Without further information, I think it is at leasy an eqully valid conclusion as yours
Then why did his boss argue for it, so vociferously?
I can’t see why that means Mr Williams commented are not related to practical problems
In fact, your point suggests his comment should be construed as a practical problem rather than an ideological one
I take it there wasn’t any more compelling quotes in the article then?
Maybe you’re not quite as familiar with the nuancing of such statements as I have become
There are 2 possibilities:
1 THere is nuance. In which case, I think the main problem with your post is that you haven’t justified to impartial readers why they should infer the nuance that you think is there. I know nothing about Mr Williams so it just doesn’t follow to me that I can infer a practical problem is being highlighted for ideological reasons
2 There is no nuance. In which case, you’ve just made up the nuance, which just seems a bit like putting words in Mr Williams mouth, don’t yuou think?
I think you probabvly should explain why you think Mr Williams comment needs to not be taken at face value firstly. If you can’t do thaat , the default position should be to take Mr Williams atr face value
You should do that with everybody really, otheriswe you’;re just arguing agaiunst your own preconceptions which says more about you than anything else
There are two very good reasons not to take Mr Williams’ comments at face value.
The first is that I have heard him speaking before, and his comments are often consistent with a general lack of willing to impose any form of regulatory burden upon big business, consistent with the argument of neoliberals and many in government to suggest that this would lead to a flight of companies from the UK, which is a position to which he appears to subscribe.
Secondly, the UK is working as hard as it can behind the scenes within Europe and elsewhere to make sure that country by country reporting does not happen. It has, for example, been a major objector to it being included in the latest EU accounting directives.
In both cases my cynicism is based entirely upon observation of UK government policy. I am not in the business of making up conspiracy theories for the sake of it: there are plenty enough conspiracies out there to avoid any need to do that.
That is an important point missing form your post – a reader needs to know that you think Mr Williams comments cannot be taken at face value in order to arrive at similar conclusioons
I have to say that I still dont’ agree that you can deduce there is nuance in this instance. It does seem a relevant practical point,m so even inferring a mischievous motive for the comment doesn’t mean you can ignore it
Persona;lly, I think it is better to address the point he makes rather than to require your readers to guess that Mr Williams cannot be taken at face valuie. I mean, we know you think it’d be worth itm, but that’s the real point isn’t it?

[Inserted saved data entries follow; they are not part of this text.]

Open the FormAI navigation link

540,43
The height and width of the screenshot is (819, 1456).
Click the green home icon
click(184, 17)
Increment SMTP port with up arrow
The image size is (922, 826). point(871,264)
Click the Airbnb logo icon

If it costs loadfs but brings in loafs of revenue that’s fine. THat seems a sensible argument, doesn’t it? And it aviods you looking like you’ve got a personal issue with Mr Willaims, which is whaty I read into your post, if i’m being honest
I guess that I was actually right though. It does sound from your last comment like your position is based on who made the point reather than what the point is
No problem with that, you were honest that your argument is based on your peronsal view of Mr Williams
Richard
It just occurred to me that the paragraph you’ve quoted doesn’t actually contain a substantial quote from Mr Williams. The nuance you are reading is actually going to be from Tax Analysts rather than Mr Williams.
That’s one of the prbolems of reading second-hand sources. Are there any direct quotes other than the phrase “worried about the cost”?

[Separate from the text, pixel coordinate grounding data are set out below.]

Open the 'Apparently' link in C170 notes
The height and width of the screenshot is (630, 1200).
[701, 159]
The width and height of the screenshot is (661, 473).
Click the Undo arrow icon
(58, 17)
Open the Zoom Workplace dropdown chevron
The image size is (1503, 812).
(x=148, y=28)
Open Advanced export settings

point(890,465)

I don’t think four words are sufficient to read nuance into
I have heard Williams on this theme
It is familiar mood music from HMRC now
Richard
That last ocmment I mean “you” in the third person sense, not “you” personally. PLease don’t take it as a personal reference because that’s not how it’s intended. I was just htinkning about the problems of reading other people’s motvies into what they said and realised you could take that comment the wrong wat
Jeremy
Throughout your exchange with Richard, you seem to exclude the possibility that what Williams says contains both nuance and a comment on the practicality of country by country reporting. They are not mutually exclusive. The fact that it contains the latter is clear from Richard’s quote. But one doesn’t have to know Mr Williams, or have heard him speak (which describes my position) to recognise that the people who occupy such senior positions in government departments or agencies, such as HMRC, or the civil service more generally, seldom speak about matters that relate very closely to ongoing policy development issues and concerns without the use of nuance. Indeed, many of the senior public servants I’ve heard speak over the past two decades have been very skilled in the use of nuance (think Yes Minister, if you’re old enough to remember that BBC TV classic).
Importantly, for those schooled in the art of “policy nuance” as we might refer to it – and there will have been a fair few of them at the Washington conference at which Williams was speaking, I’m sure – an important reason for attending would have been to spot the nuances; and an equally important reason for being a speaker would have been to convey certain messages – tips and hints about current thinking on policy, legislation and so on, perhaps – through suitably nuanced, but otherwise seemingly “matter of fact” statements or comments, to the assembled audience.
The reasons for this less than transparent approach to communication are ancient and varied and so outside the scope of this comment. But I’d hazard a guess that as far as this specific example goes, the intent was to let the audience know that whatever might be said in public by our government, in practice there’s no interest in implementing country by country reporting. And if the reason for that has to come down to administrative cost then so be it. Basically, a reason will be found. The information Richard provides about what the UK government is up to within the EU would support that conclusion, I think. I’m sure that the “message” contained within Mr Williams comment (whether the nuance was spotted or not) was much appreciated by many of those in his audience.
Ivan
I’m sure your last point is right
Ernst & Young would have been wetting themselves with delight
Richard
Ivan
I say what I mean, and I mean what I say. And I do get nuance. But I don’t see how you arrive at that opinion without reading something into my comments that I haven’t said. My post at 2:42 clearly accepts the possibility of Mr Williams statement containing nuance
I suppose,. to put it in your terms, I’m just saying that Richard has excluded the possibility of there not being nuance. I think that’s obvious but I can see how if you’re busy reading nuance into things you might miss it
Let me assure you, Williams does not ever talk without nuance
Nor does any senior civil servant
And Ivan has perfectly read the type of meeting he was at
Have you ever partaken in any such event?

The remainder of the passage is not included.